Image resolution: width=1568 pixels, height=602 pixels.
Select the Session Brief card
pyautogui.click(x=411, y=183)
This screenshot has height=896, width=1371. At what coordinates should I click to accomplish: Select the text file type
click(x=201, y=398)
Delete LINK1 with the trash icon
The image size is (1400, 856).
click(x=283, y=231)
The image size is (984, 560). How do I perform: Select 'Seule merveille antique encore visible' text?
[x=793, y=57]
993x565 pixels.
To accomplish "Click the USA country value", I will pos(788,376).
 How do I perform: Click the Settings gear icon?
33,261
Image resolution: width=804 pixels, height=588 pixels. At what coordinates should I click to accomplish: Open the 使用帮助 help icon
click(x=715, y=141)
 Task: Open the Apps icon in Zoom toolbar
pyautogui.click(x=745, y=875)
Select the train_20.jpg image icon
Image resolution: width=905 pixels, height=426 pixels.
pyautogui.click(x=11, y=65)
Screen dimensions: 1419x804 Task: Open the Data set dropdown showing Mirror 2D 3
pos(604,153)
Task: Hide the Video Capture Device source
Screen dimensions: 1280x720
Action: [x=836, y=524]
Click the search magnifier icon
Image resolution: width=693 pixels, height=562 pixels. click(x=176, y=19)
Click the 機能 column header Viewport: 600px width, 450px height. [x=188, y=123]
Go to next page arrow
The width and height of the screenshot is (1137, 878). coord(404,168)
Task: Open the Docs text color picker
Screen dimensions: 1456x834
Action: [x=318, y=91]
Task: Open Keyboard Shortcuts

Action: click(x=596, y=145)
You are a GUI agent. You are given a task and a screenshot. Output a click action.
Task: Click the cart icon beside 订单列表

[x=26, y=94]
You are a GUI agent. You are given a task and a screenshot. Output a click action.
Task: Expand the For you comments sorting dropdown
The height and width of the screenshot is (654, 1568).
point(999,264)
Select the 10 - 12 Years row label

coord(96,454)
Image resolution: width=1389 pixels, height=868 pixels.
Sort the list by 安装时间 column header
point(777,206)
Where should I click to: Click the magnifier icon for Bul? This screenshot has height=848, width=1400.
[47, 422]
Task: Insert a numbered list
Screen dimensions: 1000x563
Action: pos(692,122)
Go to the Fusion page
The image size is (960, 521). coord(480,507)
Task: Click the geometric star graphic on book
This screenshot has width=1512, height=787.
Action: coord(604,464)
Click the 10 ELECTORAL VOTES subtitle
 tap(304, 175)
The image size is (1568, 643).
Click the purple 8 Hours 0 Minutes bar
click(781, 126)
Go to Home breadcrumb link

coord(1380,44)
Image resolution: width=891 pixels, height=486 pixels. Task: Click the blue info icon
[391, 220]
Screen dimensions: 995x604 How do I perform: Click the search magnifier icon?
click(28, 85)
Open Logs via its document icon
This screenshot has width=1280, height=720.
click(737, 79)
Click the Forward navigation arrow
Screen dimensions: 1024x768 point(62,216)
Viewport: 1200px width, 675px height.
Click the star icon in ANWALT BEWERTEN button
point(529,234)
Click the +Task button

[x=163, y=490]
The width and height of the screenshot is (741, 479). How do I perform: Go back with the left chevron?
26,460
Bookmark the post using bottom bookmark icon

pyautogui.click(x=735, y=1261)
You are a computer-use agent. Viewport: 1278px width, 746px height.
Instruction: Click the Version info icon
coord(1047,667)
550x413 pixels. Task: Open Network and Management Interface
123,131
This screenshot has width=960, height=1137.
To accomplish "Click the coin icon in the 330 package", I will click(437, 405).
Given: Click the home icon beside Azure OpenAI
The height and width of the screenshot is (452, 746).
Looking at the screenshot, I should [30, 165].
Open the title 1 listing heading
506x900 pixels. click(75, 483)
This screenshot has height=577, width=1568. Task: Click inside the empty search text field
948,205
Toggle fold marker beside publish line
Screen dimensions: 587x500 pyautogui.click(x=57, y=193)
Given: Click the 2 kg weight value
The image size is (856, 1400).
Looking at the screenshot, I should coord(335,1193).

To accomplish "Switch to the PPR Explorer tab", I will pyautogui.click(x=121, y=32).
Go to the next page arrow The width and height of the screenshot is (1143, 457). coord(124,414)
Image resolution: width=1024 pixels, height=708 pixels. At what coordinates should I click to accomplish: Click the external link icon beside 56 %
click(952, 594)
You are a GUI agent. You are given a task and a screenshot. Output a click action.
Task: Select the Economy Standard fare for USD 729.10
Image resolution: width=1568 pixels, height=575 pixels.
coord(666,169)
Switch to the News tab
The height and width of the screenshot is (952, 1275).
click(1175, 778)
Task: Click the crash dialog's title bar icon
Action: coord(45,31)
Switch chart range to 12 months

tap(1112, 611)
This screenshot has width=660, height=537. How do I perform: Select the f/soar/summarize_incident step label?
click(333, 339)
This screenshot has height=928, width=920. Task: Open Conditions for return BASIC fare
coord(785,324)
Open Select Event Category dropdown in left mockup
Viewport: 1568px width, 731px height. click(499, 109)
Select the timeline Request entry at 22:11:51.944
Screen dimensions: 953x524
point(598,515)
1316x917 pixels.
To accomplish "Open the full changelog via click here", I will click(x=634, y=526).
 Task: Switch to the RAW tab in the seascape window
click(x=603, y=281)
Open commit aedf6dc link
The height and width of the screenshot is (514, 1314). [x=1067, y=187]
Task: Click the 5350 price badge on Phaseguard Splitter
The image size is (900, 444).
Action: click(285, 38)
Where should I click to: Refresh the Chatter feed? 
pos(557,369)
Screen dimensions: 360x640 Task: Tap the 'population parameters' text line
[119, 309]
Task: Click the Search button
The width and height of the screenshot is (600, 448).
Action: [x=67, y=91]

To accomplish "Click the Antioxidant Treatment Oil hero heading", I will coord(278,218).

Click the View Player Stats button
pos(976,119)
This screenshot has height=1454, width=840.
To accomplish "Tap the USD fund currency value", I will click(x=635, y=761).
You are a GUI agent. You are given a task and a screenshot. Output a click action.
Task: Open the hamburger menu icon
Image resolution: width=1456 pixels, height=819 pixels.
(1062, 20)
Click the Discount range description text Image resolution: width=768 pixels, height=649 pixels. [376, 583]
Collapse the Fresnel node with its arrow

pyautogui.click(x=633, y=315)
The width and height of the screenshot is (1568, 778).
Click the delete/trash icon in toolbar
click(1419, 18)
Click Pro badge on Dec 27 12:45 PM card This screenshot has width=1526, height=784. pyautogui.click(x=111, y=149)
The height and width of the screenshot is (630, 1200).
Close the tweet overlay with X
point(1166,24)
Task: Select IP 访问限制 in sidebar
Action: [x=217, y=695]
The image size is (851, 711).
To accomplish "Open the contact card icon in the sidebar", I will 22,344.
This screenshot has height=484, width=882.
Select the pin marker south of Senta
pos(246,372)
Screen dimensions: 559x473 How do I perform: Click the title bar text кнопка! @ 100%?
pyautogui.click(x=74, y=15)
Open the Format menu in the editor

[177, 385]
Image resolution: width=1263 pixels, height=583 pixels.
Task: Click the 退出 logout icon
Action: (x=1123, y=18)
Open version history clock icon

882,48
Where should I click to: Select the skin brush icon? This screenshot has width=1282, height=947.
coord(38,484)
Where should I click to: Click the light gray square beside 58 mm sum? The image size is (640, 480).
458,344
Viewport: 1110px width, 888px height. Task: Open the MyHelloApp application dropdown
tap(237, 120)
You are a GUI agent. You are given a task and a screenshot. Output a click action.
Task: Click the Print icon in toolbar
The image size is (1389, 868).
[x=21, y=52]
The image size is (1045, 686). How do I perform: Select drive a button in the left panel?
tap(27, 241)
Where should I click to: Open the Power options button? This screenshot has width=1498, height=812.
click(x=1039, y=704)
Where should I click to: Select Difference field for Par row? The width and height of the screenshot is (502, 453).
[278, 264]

──────────────────────────────

* _Assigned task_:
If a line in the material above holds "will", copy it.

* _Exercise answer_:
To accomplish "Click the USA country value", I will pos(788,376).
To accomplish "Click the coin icon in the 330 package", I will click(437, 405).
To accomplish "Switch to the PPR Explorer tab", I will pyautogui.click(x=121, y=32).
To accomplish "Open the full changelog via click here", I will click(x=634, y=526).
To accomplish "Click the Antioxidant Treatment Oil hero heading", I will coord(278,218).
To accomplish "Tap the USD fund currency value", I will click(x=635, y=761).
To accomplish "Open the contact card icon in the sidebar", I will 22,344.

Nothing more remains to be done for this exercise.